CONSIGNES:
1: Traduisez en anglais la phrase suivante du texte sur le film Sorda : « Sourde de naissance, Angela attend son premier enfant. »
2: Recopiez mot pour mot le passage du texte sur le film Sorda situé entre « Présenté en séance » et « aux Oscars 2026. », ces deux bornes incluses.

TEXTE EXTRAIT:
###
Sourde de naissance, Angela attend son premier enfant. Malgré le soutien de son compagnon, elle s’inquiète : saura-t-elle créer un lien avec sa fille ? Comment apprendre à devenir mère dans un monde qui oublie souvent d’inclure ceux qui n’entendent pas ?

Critique du film

Présenté en séance spéciale au Festival du Film de Société de Royan, Sorda est né des conversations entre la réalisatrice espagnole Eva Libertad et sa sœur Miriam Garlo, actrice et sourde, lorsque cette dernière envisageait de devenir mère. Ce dialogue intime a d’abord donné naissance à un court-métrage multirécompensé, nominé aux Goya en 2023, avant de s’épanouir en long-métrage. Le film a triomphé à la Berlinale 2025, remportant le Prix du public de la section Panorama, puis six distinctions au Festival de Málaga dont les prix du Meilleur Film, de la Meilleure Actrice et du Meilleur Acteur, avant d’être sélectionné parmi les trois finalistes pour représenter l’Espagne aux Oscars 2026.
###
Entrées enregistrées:
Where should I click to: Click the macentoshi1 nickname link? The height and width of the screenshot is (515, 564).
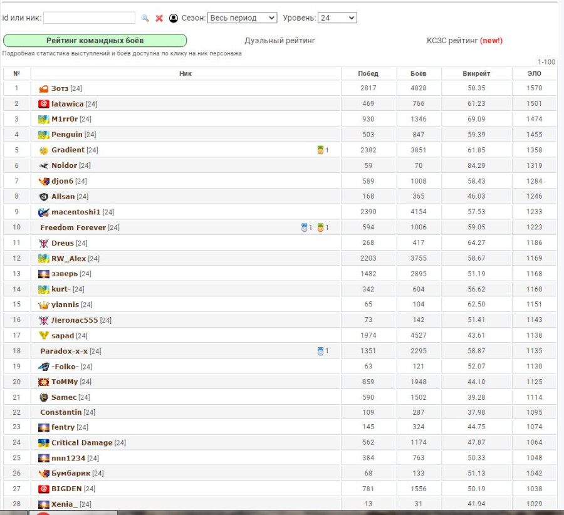coord(76,212)
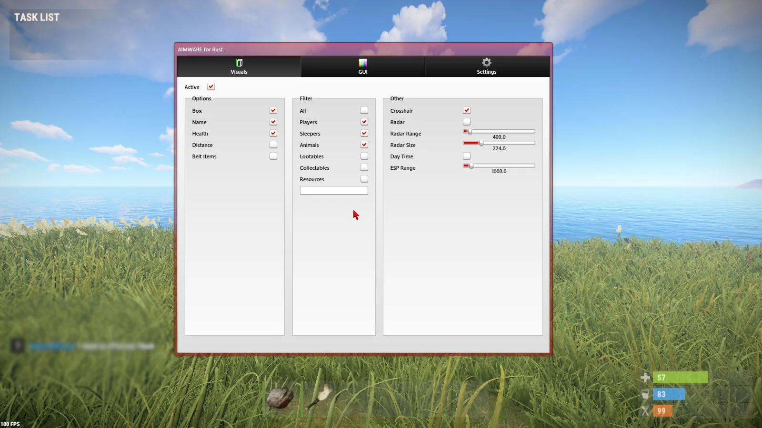Click the health plus icon
762x428 pixels.
click(645, 378)
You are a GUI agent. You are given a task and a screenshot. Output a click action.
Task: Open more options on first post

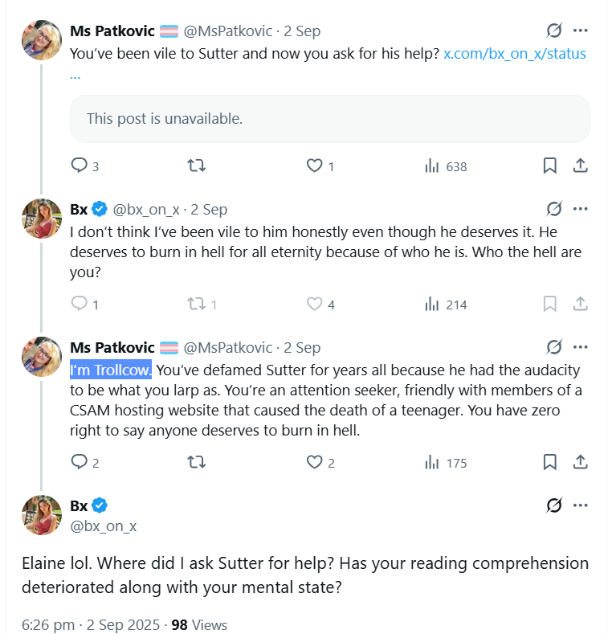pos(581,31)
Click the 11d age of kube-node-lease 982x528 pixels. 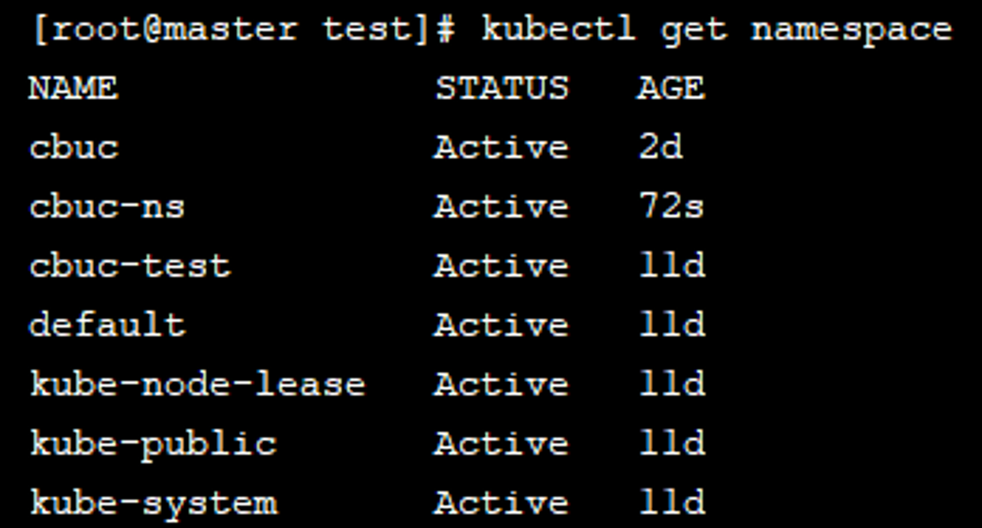click(672, 384)
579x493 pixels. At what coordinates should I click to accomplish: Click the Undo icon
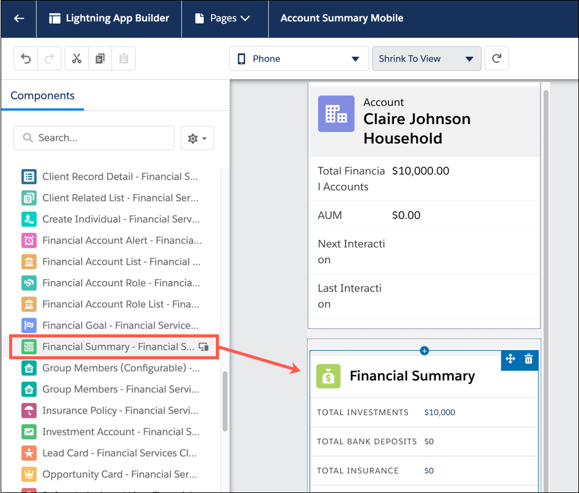coord(25,58)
###
RÉPONSES ATTENDUES:
1: Deaf from birth, Angela is expecting her first child.

2:
Présenté en séance spéciale au Festival du Film de Société de Royan, Sorda est né des conversations entre la réalisatrice espagnole Eva Libertad et sa sœur Miriam Garlo, actrice et sourde, lorsque cette dernière envisageait de devenir mère. Ce dialogue intime a d’abord donné naissance à un court-métrage multirécompensé, nominé aux Goya en 2023, avant de s’épanouir en long-métrage. Le film a triomphé à la Berlinale 2025, remportant le Prix du public de la section Panorama, puis six distinctions au Festival de Málaga dont les prix du Meilleur Film, de la Meilleure Actrice et du Meilleur Acteur, avant d’être sélectionné parmi les trois finalistes pour représenter l’Espagne aux Oscars 2026.